The tumors present in the breast recruit bone marrow cells, which increase their growth and the survival rate of the patient is reduced.
Breast tumors boost their growth by recruiting stromal cells from the bone marrow. This recruitment process of bone marrow cells reduces the survival rate, but acts as a new target for the treatment of the disease. Within solid tumors, //cancer cells are surrounded by other cell types that, though not cancerous themselves, boost tumor growth and metastasis. Breast tumors, for example, contain large numbers of fibroblast cells that promote cancer cell proliferation, inflammation, and the formation of new blood vessels to supply the growing tumor with nutrients and oxygen. Many of these cancer-associated fibroblasts are derived from the neighboring breast tissue, but others seem to come from elsewhere in the body.
‘The tumors containing bone marrow cells receive increased blood supply and grow faster than tumors containing only breast cells.’
Neta Erez and colleagues at the Sackler School of Medicine, Tel Aviv University, discovered that, in mice with breast cancer, a significant number of cancer-associated fibroblasts are derived from bone marrow cells called mesenchymal stromal cells (MSCs). The researchers found that breast tumors can recruit MSCs from the bone marrow and cause them to develop into fibroblasts. These bone marrow-derived fibroblasts are different from other cancer-associated fibroblasts. They lack, for example, a key cell signaling protein called PDGFRα. But bone marrow-derived fibroblasts are particularly effective at stimulating the formation of new blood vessels because they produce large amounts of a protein called clusterin.
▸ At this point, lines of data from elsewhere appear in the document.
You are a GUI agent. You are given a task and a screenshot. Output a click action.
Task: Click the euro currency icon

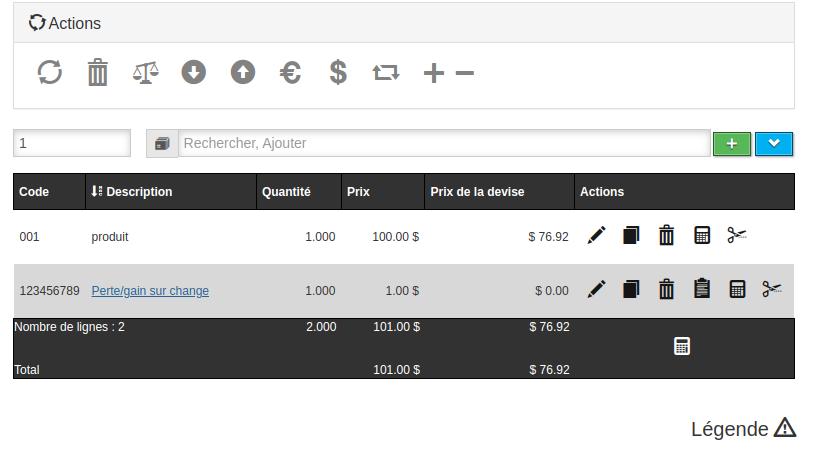[290, 73]
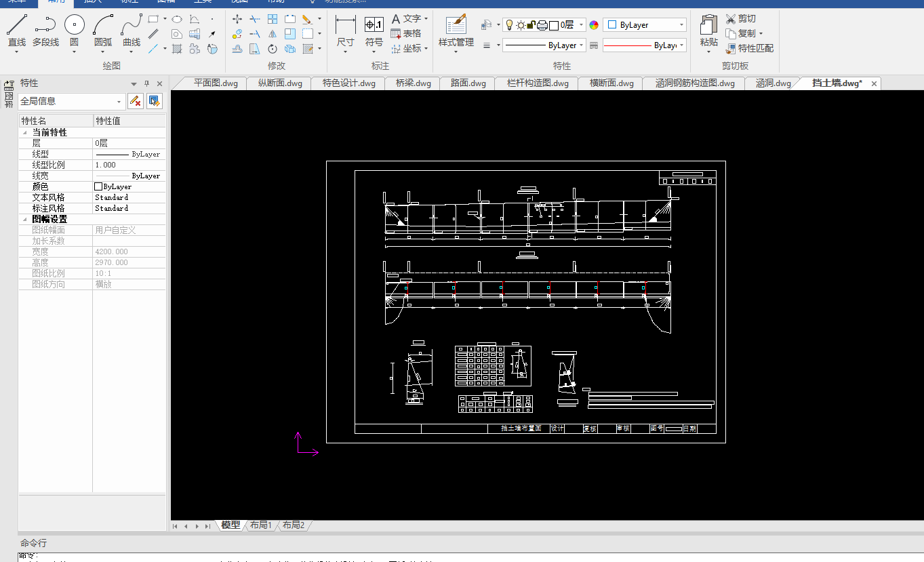The height and width of the screenshot is (562, 924).
Task: Collapse the 当前特性 property group
Action: click(25, 133)
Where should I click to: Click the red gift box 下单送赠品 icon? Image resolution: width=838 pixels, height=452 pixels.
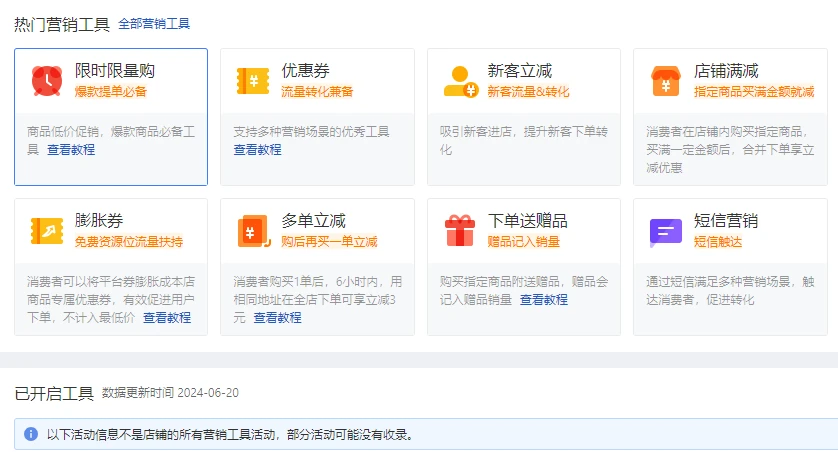460,231
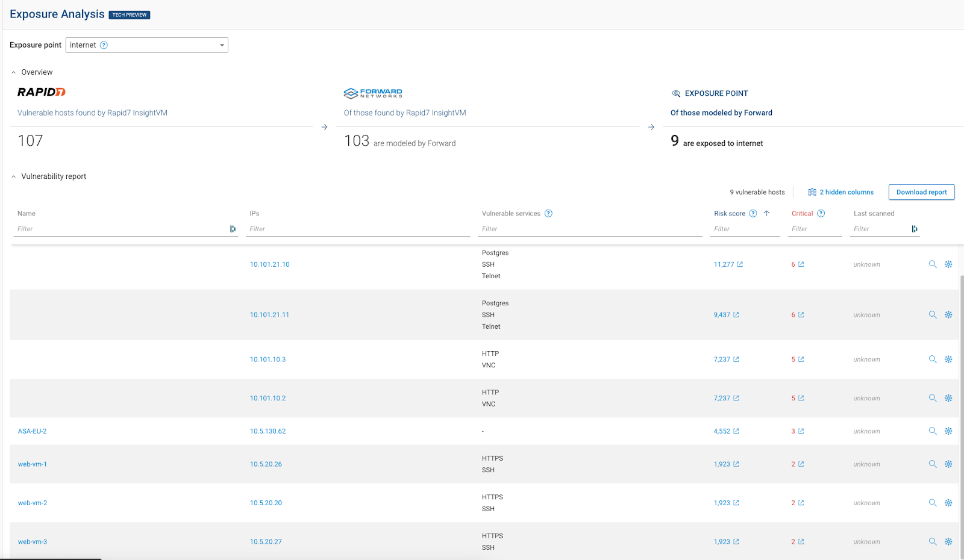Viewport: 964px width, 560px height.
Task: Click the vertical scrollbar on the right
Action: tap(962, 417)
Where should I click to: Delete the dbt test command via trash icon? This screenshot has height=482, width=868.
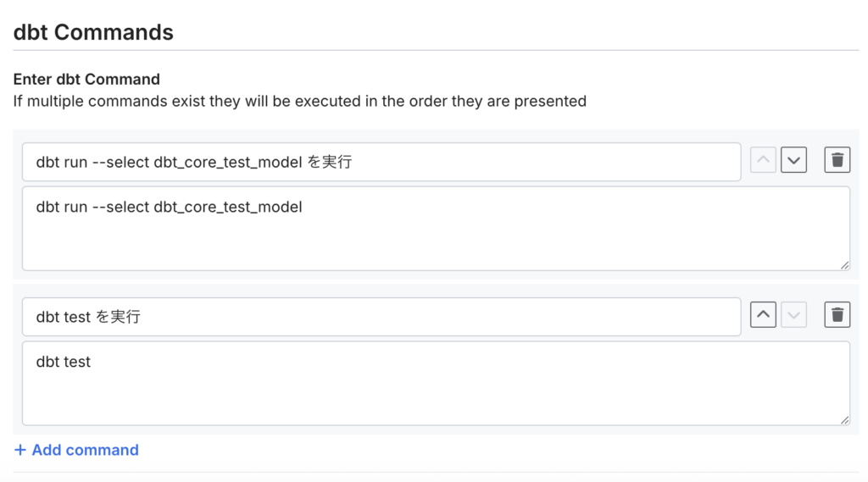(x=837, y=315)
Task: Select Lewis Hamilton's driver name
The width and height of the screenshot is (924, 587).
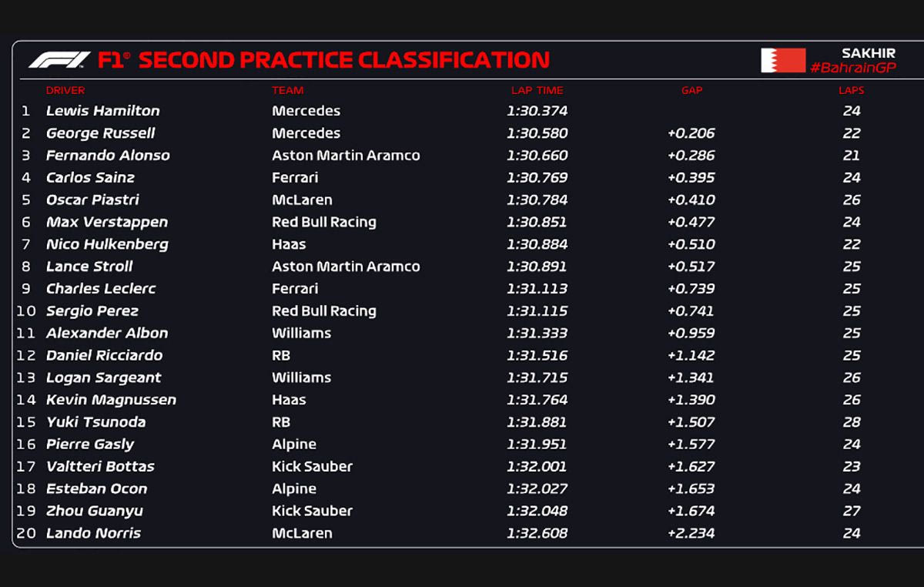Action: pos(102,111)
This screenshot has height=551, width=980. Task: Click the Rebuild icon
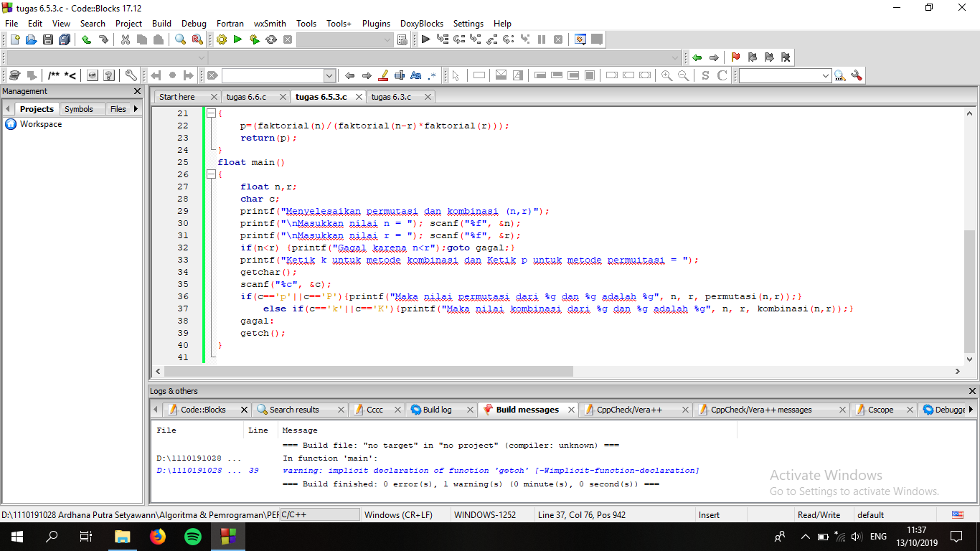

Tumors containing bone marrow-derived fibroblasts were therefore more vascularized and grew faster than tumors that only contained breast-derived fibroblasts.
Erez and colleagues found that human breast cancers also contain fibroblasts lacking PDGFRα, suggesting that human tumors may also recruit bone marrow-derived cells. Moreover, tumors containing lower levels of PDGFRα tended to be more deadly, suggesting that the recruitment of bone marrow-derived fibroblasts is a crucial step in breast cancer progression.
"Our study shows that the recruitment of bone marrow-derived fibroblasts is important for promoting tumor growth, likely by enhancing blood vessel formation," Erez says. "Understanding the function of these cancer-associated fibroblasts could form the basis of developing novel therapeutic manipulations that co-target bone marrow-derived fibroblasts as well as the cancer cells themselves."